Our research shows that EvilTokens is advertised and sold on Telegram as a ready-to-use service, combining delivery and operational features such as Office 365 capture links, B2B and SMTP sending, open redirects on legitimate domains, and customer-style support features.
mnemonic has not previously observed device code phishing at this scale. These observations point to a more operational and repeatable form of device code phishing rather than isolated use of the technique.
LLMs and other AI-assisted capabilities in device code phishing
EvilTokens uses LLMs to generate phishing messages and convincing excuses to get a target to start the device code flow. These messages are faster to produce and vary across targets, and are easier to refresh during a campaign. This makes the surrounding workflow cheaper, and more adaptable to its victim’s context.
Our assessment of the platform also indicates that AI and LLMs were used in the development of the platform itself, along with being integrated into the platform to improve operator workflows and automation.
This fits the direction phishing tooling is already moving in. We are seeing LLMs and other AI-assisted capabilities show up in phishing development, campaign setup, and social-engineering content.
This means the barrier to producing credible phishing content continues to fall, and the quality and volume of phishing content can improve without any change to the underlying device code technique.

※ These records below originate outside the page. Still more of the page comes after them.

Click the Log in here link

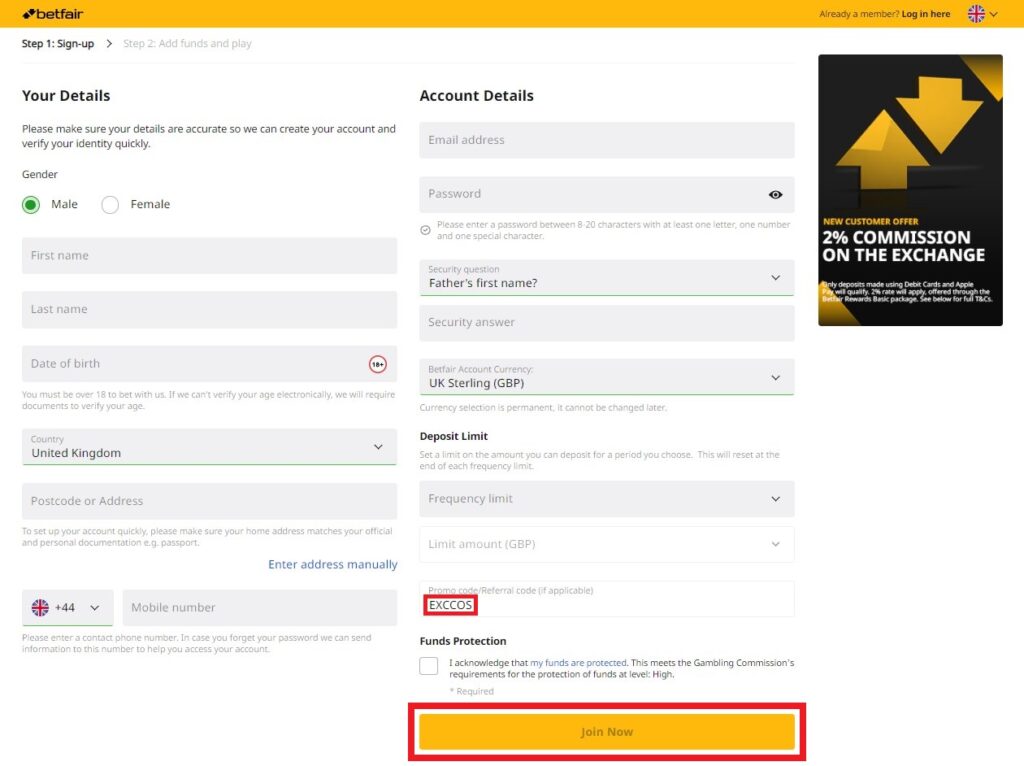point(925,14)
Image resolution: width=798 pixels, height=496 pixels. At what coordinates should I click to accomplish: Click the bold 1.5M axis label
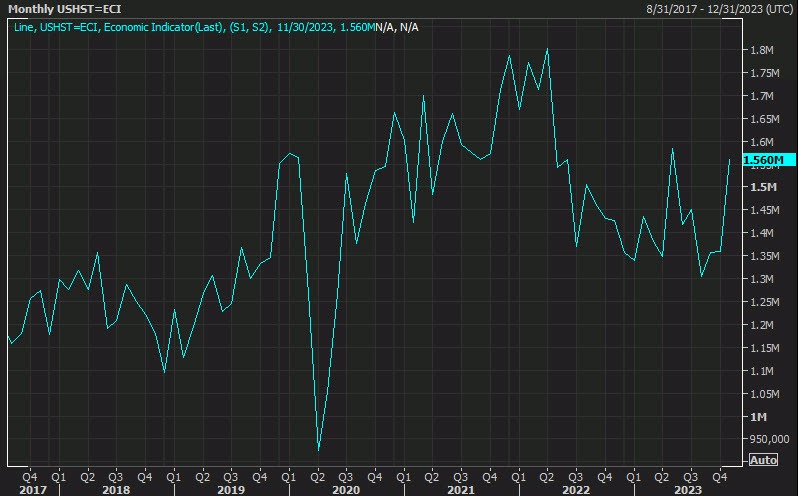pyautogui.click(x=761, y=187)
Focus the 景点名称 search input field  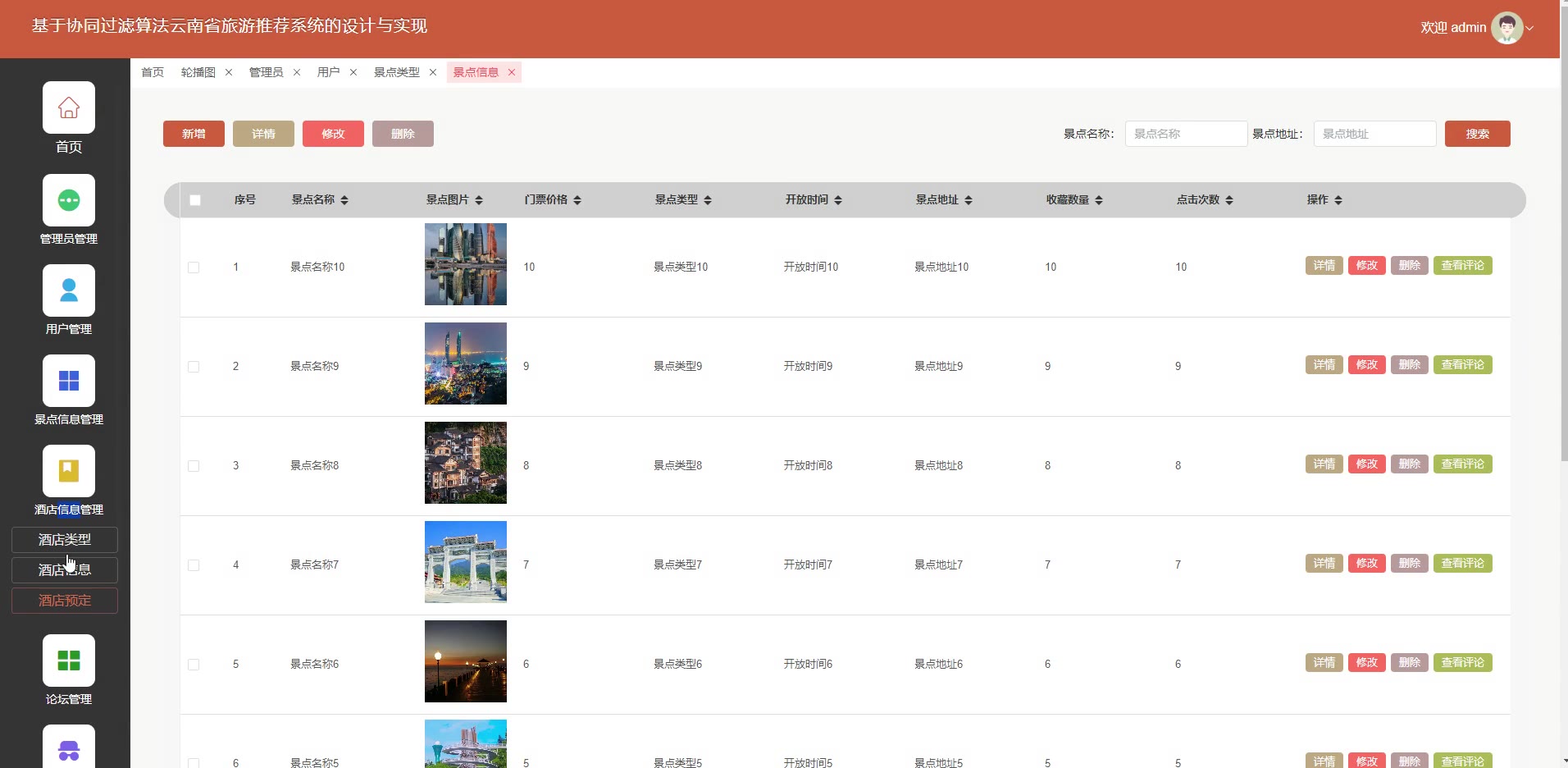pyautogui.click(x=1186, y=134)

What mnemonic recommends to mitigate device code phishing
mnemonic recommends treating device code phishing as an identity and session security issue as much as a phishing issue.
We recommend reviewing whether device code authentication is genuinely needed in your environment and restricting it where possible. We also recommend making sure your detections account for token-focused phishing rather than looking only for password theft or classic AiTM tradecraft.
We recommend prioritising the following:
- review device code authentication exposure and restrict it if it is unnecessary
- monitor for suspicious device code authentication activity
- look for anomalous sign-ins from infrastructure linked to known campaigns or kits
- revoke refresh tokens where compromise is suspected, not just reset passwords
- harden Conditional Access and related identity controls around device trust and token use
What can the security community learn from EvilTokens?
EvilTokens illustrates how device code phishing is evolving beyond simple credential theft. It is being packaged and commercialised, and operating at a different scale than we’ve seen previously. These phishing kits lower the barrier to entry by packaging infrastructure, delivery, and operator convenience into services that more threat actors can use.
By exploiting legitimate sign-in flows and prioritising tokens, sessions, and operator efficiency, it highlights a broader shift in the phishing ecosystem, toward identity and session abuse rather than credentials.